Microbiome Systems Biology
The development of next-generation sequencing that enables obtaining thousands to millions of reads per run at affordable costs for the scientific community, has revolutionized the field of medical microbiology. By assessing much deeper layers of microbial communities researchers were able to explore in detail both “who’s there?” and “what are they doing?” and develop models that describe the interplay of hosts, commensal microbes and diseases. Since tools and statistical methodologies are becoming faster and more specialized for complex microbial communities we expect that soon metagenomics will allow a full characterization of the community that will subsequently shift the focus from descriptive to mechanistic modeling of the host-microbiome interactome. The primary goals of our group are to: (i) create spatially and temporally resolved maps of the microbial world of the human, built and natural environment, (ii) develop a roadmap for discovering how microbes travel between different parts in the body and between various environments we come into contact every day, and (iii) harness this knowledge to explain the rise of diseases in urbanized parts of the world.
Microbial ecology has witnessed tremendous progress over the last decade empowered by new sequencing technologies.

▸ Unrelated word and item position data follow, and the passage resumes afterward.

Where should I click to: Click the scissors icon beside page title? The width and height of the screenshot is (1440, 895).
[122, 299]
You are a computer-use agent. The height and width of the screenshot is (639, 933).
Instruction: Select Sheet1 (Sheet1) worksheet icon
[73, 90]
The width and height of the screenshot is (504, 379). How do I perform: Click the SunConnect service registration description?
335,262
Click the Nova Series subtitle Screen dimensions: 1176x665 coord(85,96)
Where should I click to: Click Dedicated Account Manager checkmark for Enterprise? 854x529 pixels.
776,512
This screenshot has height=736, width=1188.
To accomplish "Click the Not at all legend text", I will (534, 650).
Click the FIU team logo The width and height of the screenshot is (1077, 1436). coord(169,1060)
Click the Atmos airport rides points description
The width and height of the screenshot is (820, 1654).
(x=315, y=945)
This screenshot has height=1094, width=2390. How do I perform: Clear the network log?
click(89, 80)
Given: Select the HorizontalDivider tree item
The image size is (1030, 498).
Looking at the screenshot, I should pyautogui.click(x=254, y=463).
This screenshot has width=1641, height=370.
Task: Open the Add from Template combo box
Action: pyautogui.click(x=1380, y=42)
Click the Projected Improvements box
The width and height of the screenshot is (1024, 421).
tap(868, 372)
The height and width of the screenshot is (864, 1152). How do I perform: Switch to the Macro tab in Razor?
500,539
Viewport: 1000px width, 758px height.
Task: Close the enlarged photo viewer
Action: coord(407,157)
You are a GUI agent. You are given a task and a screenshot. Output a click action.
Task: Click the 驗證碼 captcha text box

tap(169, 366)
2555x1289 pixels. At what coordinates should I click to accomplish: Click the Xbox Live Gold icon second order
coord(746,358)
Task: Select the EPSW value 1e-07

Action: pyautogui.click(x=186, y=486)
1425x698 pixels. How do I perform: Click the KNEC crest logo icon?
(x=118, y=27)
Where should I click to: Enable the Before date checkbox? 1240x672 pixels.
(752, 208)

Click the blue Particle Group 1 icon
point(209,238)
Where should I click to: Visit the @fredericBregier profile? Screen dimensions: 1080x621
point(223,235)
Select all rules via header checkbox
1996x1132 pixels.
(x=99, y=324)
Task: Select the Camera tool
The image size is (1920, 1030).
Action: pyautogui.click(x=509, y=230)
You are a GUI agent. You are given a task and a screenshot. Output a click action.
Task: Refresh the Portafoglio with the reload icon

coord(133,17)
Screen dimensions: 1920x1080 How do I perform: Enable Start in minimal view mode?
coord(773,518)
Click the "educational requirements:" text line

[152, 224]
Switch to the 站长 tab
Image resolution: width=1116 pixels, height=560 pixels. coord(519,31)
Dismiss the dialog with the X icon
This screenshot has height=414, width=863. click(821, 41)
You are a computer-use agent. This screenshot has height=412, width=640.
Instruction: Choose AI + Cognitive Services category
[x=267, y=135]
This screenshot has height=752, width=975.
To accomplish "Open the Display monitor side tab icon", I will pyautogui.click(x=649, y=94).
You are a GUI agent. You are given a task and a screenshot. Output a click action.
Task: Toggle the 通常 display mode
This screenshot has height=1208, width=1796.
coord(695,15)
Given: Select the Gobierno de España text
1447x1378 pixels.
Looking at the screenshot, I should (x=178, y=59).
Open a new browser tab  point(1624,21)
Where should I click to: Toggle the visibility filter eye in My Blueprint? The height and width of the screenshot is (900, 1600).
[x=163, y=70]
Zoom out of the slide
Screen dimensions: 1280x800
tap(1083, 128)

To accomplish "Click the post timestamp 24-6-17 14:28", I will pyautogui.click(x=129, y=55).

These innovations in DNA sequencing resulted to a paradigm shift in our understanding of pathogenic processes and gave birth to a new term, namely “pathobiome”. In the pathobiome concept the microbial community, in which the pathogenic agent exists, has a clear impact on the persistence, transmission and evolution of pathogens. It is therefore vitally important to apply concepts and approaches of systems biology for identifying species that contribute, either as partners or antagonists, to pathogen’s survival, extinction or dispersal.
In order to truly reveal the microbial community interactions that lead to onset of pathogenesis we should go beyond the identification of statistical associations and emphasize on the development of computational models that describe the spatio-temporal dynamics of the pathogen and its biotic environment. The current studies based on single –omics or insufficient combination/association of metagenomic, metatranscriptomic and meta-metabolomic data limit the deep understanding and in-depth investigation of the biotic and abiotic factors that may disturb the pathobiome. Clearly, developing multi-meta-omic systems biology frameworks would allow us to investigate previously ignored aspects, like growth dynamics and activity of the microbes and construct systems-level predictive models for pathobiome research.
To demonstrate the power of our approach, we apply systems level thinking, analysis and modelling to investigate the contribution of the biotic environment on the growth and dissemination of Candida albicans.